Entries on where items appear
● ● ● ● ● ● ●
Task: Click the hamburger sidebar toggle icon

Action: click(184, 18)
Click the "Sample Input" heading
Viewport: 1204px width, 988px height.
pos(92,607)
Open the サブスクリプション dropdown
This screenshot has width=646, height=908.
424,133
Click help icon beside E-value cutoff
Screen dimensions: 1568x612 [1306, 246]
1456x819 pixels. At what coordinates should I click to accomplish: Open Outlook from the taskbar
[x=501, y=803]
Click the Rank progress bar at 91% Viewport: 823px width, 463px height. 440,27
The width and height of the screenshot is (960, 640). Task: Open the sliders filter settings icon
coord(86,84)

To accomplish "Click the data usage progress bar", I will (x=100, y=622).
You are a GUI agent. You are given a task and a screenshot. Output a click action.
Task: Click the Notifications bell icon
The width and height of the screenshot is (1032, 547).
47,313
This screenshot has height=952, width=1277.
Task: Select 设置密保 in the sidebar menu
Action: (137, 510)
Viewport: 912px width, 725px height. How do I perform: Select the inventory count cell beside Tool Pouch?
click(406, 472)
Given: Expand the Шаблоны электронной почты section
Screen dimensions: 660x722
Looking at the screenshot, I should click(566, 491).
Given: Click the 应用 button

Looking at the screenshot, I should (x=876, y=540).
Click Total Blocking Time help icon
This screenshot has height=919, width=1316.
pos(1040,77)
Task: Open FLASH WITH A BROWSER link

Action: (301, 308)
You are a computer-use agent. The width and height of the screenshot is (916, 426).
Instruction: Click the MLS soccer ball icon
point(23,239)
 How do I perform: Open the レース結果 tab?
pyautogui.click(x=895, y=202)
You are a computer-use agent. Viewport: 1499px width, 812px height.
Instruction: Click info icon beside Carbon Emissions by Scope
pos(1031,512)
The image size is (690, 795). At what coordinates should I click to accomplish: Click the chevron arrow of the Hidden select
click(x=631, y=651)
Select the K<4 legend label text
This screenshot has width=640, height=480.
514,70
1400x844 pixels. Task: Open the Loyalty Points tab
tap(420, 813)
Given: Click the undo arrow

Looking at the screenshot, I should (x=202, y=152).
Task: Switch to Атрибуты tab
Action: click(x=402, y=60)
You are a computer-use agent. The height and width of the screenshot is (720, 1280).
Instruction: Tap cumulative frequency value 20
● ● ● ● ● ● ●
Please return these records line for line, with no changes.

▶ _Complete answer_:
Task: Click the hamburger sidebar toggle icon

Action: click(184, 18)
Click the "Sample Input" heading
Viewport: 1204px width, 988px height.
pos(92,607)
Open the サブスクリプション dropdown
This screenshot has width=646, height=908.
424,133
Click help icon beside E-value cutoff
Screen dimensions: 1568x612 [1306, 246]
1456x819 pixels. At what coordinates should I click to accomplish: Open Outlook from the taskbar
[x=501, y=803]
Click the Rank progress bar at 91% Viewport: 823px width, 463px height. 440,27
The width and height of the screenshot is (960, 640). Task: Open the sliders filter settings icon
coord(86,84)

To accomplish "Click the data usage progress bar", I will (x=100, y=622).
You are a GUI agent. You are given a task and a screenshot. Output a click action.
Task: Click the Notifications bell icon
The width and height of the screenshot is (1032, 547).
47,313
This screenshot has height=952, width=1277.
Task: Select 设置密保 in the sidebar menu
Action: (137, 510)
Viewport: 912px width, 725px height. How do I perform: Select the inventory count cell beside Tool Pouch?
click(406, 472)
Given: Expand the Шаблоны электронной почты section
Screen dimensions: 660x722
Looking at the screenshot, I should click(566, 491).
Given: Click the 应用 button

Looking at the screenshot, I should (x=876, y=540).
Click Total Blocking Time help icon
This screenshot has height=919, width=1316.
pos(1040,77)
Task: Open FLASH WITH A BROWSER link

Action: (301, 308)
You are a computer-use agent. The width and height of the screenshot is (916, 426).
Instruction: Click the MLS soccer ball icon
point(23,239)
 How do I perform: Open the レース結果 tab?
pyautogui.click(x=895, y=202)
You are a computer-use agent. Viewport: 1499px width, 812px height.
Instruction: Click info icon beside Carbon Emissions by Scope
pos(1031,512)
The image size is (690, 795). At what coordinates should I click to accomplish: Click the chevron arrow of the Hidden select
click(x=631, y=651)
Select the K<4 legend label text
This screenshot has width=640, height=480.
514,70
1400x844 pixels. Task: Open the Loyalty Points tab
tap(420, 813)
Given: Click the undo arrow

Looking at the screenshot, I should (x=202, y=152).
Task: Switch to Атрибуты tab
Action: click(x=402, y=60)
You are a computer-use agent. The height and width of the screenshot is (720, 1280).
Instruction: Tap cumulative frequency value 20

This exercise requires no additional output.